Provided text:
▼

Wanting Is Good
The Union Path Podcast
"Wanting Is Good"
It's good to want. It's good to have desires. It's good to want things. It's good to want more. It's good to want to experience more. It's good to want to experience something different. It's good to have desire. It's good to have hunger. It's good to have thirst because these are the energies that propel us through life.
Whether we acknowledge it or not, desire is the whole reason we ever do anything. If we break down any of our choices, No matter what they are, we're always doing what we want to do. Desire is inescapable. Desire is the reason everybody does everything as well. Yet desire gets such a bad rap, it gets so demonized.
It's almost a pejorative when we talk about people who are doing what they want. They're somehow frivolous, they're somehow carefree, they're somehow irresponsible. And of course this can be true, but this has nothing to do with desire itself. And that has everything to do with which desires are pursued, which desires are entertained.
That it's not so much people doing what they want, it's more about what that specific want is. And usually for ourselves, that's where our work comes in. That's kind of a funny thing that one of the things we naturally ask kids when they're little is what do you want to be when you grow up? This seems like a pretty innocuous question.
But I think it's actually a pretty telling question. It's pretty interesting that this is the fir one of the first things we ask about kids. Not, what's their favorite color? What's their favorite toy? What do they like to do? Who's their best friend? No, no. It's what do you want to do? What job do you want to inhabit?
What role do you want to assume? Because we know this answer tells us a lot about the person. Because in a lot of ways, what we want to do The declaration of what we want to do is really a declaration of who we believe ourselves to be. I want to be a fireman. I want to be an astronaut. When I was a little kid, I wanted to be a tractor.
No, not the person who drives the tractor, the tractor. For some reason, I didn't really get that humans couldn't be non human things. I just looked at tractors and thought they were cool and thought, you know, I'd like to be cool, so I think I'd like to be a tractor. Digging holes seems fun, but nonetheless, this idea of desire, of what we want to be.

▲

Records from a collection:
▼

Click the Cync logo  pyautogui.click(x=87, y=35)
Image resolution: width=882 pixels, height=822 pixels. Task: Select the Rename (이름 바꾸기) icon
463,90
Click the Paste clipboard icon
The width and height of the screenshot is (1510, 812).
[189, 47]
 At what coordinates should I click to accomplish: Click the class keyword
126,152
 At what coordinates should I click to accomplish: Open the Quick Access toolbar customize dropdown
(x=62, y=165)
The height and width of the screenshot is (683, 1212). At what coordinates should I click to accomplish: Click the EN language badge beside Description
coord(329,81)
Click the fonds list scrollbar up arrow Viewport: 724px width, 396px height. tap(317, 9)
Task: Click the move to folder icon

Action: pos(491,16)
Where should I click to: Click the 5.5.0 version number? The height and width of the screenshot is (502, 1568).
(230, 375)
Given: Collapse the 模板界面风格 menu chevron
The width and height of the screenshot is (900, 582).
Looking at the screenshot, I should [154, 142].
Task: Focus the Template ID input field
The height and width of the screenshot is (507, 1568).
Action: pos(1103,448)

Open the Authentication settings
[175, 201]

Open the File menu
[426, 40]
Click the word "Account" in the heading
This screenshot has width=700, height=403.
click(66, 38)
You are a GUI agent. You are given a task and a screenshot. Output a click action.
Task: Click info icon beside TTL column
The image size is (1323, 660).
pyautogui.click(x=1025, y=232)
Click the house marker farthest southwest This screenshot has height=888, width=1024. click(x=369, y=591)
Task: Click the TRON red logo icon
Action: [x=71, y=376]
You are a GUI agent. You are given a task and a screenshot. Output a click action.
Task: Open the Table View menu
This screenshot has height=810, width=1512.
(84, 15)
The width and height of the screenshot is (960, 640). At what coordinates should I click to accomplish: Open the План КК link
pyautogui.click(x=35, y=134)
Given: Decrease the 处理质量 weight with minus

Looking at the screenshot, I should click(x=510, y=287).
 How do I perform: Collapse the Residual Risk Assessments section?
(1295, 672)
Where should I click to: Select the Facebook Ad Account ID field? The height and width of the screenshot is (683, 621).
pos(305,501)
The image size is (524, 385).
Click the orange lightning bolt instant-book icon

▲

What to work on:
Reproduce the part of the podcast transcript on desire between "That it's not" and "want to inhabit?", inclusive. These entries were taken from a separate source.

Final result:
That it's not so much people doing what they want, it's more about what that specific want is. And usually for ourselves, that's where our work comes in. That's kind of a funny thing that one of the things we naturally ask kids when they're little is what do you want to be when you grow up? This seems like a pretty innocuous question.
But I think it's actually a pretty telling question. It's pretty interesting that this is the fir one of the first things we ask about kids. Not, what's their favorite color? What's their favorite toy? What do they like to do? Who's their best friend? No, no. It's what do you want to do? What job do you want to inhabit?